Records provided:
☆ ☆ ☆

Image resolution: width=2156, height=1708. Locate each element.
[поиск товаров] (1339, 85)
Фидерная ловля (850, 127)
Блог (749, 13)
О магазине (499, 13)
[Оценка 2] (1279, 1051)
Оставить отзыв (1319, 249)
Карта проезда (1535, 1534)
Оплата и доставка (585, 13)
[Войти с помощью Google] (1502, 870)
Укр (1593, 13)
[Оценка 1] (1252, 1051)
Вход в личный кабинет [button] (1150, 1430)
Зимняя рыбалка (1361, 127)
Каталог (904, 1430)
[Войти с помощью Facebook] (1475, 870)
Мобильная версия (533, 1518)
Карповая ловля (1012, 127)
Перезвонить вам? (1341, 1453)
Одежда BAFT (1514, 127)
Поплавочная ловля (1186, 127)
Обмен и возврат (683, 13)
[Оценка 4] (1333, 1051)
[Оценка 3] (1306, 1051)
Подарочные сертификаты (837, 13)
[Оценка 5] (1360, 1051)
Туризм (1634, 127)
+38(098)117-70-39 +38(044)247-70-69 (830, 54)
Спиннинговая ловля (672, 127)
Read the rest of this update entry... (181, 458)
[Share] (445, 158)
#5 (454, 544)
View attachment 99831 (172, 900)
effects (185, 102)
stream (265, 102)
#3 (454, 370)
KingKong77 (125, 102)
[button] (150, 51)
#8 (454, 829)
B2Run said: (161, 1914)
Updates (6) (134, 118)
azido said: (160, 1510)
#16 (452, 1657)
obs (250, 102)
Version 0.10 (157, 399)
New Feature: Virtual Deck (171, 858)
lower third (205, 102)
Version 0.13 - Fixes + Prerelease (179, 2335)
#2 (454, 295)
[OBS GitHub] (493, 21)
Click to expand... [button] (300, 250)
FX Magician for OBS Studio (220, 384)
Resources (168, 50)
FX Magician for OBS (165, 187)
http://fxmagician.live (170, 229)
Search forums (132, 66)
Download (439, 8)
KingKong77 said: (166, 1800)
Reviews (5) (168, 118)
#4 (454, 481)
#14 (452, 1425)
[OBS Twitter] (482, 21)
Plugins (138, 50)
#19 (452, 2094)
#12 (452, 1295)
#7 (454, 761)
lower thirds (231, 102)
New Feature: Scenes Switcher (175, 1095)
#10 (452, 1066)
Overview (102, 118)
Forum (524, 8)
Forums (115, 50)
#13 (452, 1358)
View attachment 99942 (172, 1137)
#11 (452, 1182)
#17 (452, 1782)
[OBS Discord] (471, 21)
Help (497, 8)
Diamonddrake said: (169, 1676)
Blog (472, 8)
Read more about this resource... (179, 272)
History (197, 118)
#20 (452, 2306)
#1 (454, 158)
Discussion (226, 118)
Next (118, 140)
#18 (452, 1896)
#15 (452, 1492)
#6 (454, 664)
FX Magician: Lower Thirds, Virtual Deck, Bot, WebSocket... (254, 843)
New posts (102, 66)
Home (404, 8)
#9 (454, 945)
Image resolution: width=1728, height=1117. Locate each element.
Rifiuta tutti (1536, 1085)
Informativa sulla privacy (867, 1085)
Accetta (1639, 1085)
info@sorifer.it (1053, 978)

☆ ☆ ☆

Return all lines of the material above in which the word "height" occurs.

Image resolution: width=2156, height=1708. Locate each element.
Image resolution: width=1728, height=1117. Locate each element.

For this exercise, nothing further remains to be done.